On the area verged brown, the extent of the land was too much.
There are two beacons identified on exhibit P23, as distinct from the 20 beacons pleaded. These two beacons identifiable are CAM 286 73 and CAM 286 74 respectively.

From the judgment of the Court below, it observed, having appraised the evidence (both documentary and oral) that there were various acts of possession and ownership by the Defendants/Respondents.

PW1’s evidence tells how that the plaintiffs father was seen planting on the land in dispute. He testified under cross-examination that on the road from Umunemehni Ihala through Ubuluisizo Uli, the Ubuluisizor people live on the left hand side of that road, while Uli people live on the right hand side of the road.
PW3, one Alexander corroborated PW1’s evidence regarding this issue of the identity of the land.

The Court below had observed thus – That “PW1 who knows better the situs of Charles Ozoigbo cashew plantation and when the said Charles built a hut has located it at the right hand side of the road. The land in dispute is not on the right hand side but on the left hand side of the road as clearly shown in the Appellant survey plan- Exhibit P23”.

The Appellants had produced Exbibit P6 – a joint Survey Plan made by the Appellants’ father, Gilbert Ozoigbo and Ignatius Ozoigbo, tendered by PW5 – Peter Ozoigbo eldest son of the Gilbert Ozoigbo.
PW5’s testimony that his portion of land and that owned by Ignatius Ozoigbo share common boundary with the land in dispute is not shown on P23.

The law is trite that a Court may refuse to attach credibility to a Survey Plan, when a party gives evidence that is contradictory to his Survey Plan, for example as in the instant case where the Appellants gave evidence as to the boundaries of the land which did not correspond to the boundaries stated in their Survey Plan. – AKPAN & ORS V OTONG & ORS (1996) LPELR – 374SC.

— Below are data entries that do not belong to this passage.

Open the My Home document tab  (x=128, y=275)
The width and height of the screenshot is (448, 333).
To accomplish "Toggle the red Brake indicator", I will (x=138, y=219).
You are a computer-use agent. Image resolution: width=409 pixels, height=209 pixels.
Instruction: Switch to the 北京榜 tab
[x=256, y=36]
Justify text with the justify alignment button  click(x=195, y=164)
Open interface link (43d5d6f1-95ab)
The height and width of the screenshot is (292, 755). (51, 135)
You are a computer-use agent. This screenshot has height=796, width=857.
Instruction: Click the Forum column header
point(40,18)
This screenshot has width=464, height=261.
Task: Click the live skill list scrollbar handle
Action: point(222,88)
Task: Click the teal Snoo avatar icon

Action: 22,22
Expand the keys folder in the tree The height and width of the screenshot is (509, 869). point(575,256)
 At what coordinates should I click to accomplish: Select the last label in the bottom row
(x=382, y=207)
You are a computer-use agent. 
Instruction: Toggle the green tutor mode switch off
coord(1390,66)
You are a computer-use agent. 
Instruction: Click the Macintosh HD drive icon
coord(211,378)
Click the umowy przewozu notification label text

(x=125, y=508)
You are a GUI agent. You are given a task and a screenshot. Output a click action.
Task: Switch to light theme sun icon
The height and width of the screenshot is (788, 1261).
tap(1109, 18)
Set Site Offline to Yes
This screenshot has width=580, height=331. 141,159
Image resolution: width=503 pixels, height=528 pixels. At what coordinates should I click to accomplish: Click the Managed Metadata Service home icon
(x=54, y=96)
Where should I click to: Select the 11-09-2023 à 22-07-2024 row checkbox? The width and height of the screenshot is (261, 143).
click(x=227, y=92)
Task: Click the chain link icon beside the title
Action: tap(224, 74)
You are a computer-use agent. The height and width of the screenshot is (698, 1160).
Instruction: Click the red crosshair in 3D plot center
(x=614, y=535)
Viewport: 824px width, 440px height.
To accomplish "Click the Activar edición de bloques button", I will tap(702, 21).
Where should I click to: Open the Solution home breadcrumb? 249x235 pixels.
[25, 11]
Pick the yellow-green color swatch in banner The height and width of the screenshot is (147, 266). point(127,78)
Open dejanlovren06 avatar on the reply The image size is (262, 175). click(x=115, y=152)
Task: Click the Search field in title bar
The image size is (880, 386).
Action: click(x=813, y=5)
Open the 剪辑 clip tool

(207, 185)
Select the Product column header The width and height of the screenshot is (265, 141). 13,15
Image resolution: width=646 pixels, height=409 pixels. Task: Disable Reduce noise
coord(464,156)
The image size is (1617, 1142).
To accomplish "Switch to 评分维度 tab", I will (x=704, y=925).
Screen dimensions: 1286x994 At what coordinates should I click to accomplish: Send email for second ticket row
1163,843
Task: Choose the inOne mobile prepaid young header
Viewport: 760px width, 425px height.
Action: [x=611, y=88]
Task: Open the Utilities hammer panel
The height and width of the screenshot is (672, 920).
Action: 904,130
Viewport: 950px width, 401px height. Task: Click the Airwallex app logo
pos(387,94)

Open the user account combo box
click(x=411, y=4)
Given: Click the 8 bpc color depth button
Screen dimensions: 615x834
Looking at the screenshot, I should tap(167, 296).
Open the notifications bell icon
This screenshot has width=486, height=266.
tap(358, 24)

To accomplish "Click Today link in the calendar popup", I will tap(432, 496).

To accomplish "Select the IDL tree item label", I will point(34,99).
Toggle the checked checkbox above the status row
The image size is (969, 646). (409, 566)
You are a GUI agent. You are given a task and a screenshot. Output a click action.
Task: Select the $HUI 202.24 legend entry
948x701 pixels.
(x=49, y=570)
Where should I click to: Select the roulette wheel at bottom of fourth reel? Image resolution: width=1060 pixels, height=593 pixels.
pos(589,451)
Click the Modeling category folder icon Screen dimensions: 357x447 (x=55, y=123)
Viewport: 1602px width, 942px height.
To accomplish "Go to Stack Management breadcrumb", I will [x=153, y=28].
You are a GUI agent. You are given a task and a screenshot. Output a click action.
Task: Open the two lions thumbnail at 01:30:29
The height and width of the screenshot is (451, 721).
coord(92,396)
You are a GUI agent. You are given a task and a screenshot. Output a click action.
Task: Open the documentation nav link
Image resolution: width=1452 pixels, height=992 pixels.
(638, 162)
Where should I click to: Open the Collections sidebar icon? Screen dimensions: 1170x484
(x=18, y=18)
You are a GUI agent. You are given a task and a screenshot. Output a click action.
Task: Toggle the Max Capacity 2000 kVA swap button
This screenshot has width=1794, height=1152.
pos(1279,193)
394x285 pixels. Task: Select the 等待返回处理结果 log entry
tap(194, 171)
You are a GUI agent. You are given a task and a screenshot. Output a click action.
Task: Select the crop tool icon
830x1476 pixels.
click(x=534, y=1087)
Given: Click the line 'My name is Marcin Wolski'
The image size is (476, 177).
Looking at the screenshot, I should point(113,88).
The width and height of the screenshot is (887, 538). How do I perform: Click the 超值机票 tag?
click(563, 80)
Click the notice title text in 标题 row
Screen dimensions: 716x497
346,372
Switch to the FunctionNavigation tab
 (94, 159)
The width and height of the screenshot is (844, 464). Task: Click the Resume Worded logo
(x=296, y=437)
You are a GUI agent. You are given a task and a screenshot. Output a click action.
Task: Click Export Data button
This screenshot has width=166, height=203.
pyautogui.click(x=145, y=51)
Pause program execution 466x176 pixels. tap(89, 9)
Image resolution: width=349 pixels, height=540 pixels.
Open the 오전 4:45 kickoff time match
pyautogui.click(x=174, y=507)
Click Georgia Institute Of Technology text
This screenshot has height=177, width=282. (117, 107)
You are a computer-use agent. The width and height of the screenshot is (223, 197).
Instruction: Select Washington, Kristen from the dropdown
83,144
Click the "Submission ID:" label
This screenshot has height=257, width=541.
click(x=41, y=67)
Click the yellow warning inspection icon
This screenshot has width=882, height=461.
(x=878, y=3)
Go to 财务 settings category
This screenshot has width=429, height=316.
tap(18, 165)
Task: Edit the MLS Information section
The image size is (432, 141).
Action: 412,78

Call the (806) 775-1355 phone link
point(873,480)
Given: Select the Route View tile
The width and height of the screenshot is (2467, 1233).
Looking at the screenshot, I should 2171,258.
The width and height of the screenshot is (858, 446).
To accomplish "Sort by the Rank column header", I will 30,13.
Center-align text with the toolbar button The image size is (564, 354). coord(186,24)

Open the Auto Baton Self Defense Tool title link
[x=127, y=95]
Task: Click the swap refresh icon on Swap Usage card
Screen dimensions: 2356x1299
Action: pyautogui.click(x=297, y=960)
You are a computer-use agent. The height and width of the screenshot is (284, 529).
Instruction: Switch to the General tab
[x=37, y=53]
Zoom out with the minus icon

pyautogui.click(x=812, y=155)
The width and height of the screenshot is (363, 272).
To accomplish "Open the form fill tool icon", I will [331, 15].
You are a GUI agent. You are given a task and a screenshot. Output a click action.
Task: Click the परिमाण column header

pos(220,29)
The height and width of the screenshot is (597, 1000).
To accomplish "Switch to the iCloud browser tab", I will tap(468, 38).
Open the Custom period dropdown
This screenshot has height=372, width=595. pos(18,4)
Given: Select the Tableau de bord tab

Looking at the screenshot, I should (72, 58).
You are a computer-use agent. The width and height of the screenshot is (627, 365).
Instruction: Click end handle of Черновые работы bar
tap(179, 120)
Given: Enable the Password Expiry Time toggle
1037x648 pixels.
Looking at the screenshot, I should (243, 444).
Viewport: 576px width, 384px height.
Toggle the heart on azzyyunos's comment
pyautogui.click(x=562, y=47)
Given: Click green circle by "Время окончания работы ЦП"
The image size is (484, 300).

The Court below was at a loss as to the identity of the land in dispute. It was right to hold that the Appellants did not prove their case thereby dismissing same. This is regrettable because as I earlier observed, the root of title proffered by the Appellants seem to me more plausible than that of the Respondents, but they failed to positively identify the land disputed.

ISSUE NO 2: It is one thing to establish traditional history and another thing to establish possession and title to land. The tort of trespass is predicated on possession. But possession does not mean that the person has title to that piece of land.

The defendant had counter claimed. The Court below had observed thus:
“for the above reason the evidence of the traditional history led by both parties are quite unsatisfactory and are inconclusive. I hold that they cannot sustain either the claim of title by the plaintiffs or that of the defendants. In that event I hold that the claim of the plaintiffs for title and that of the defendants both fail”.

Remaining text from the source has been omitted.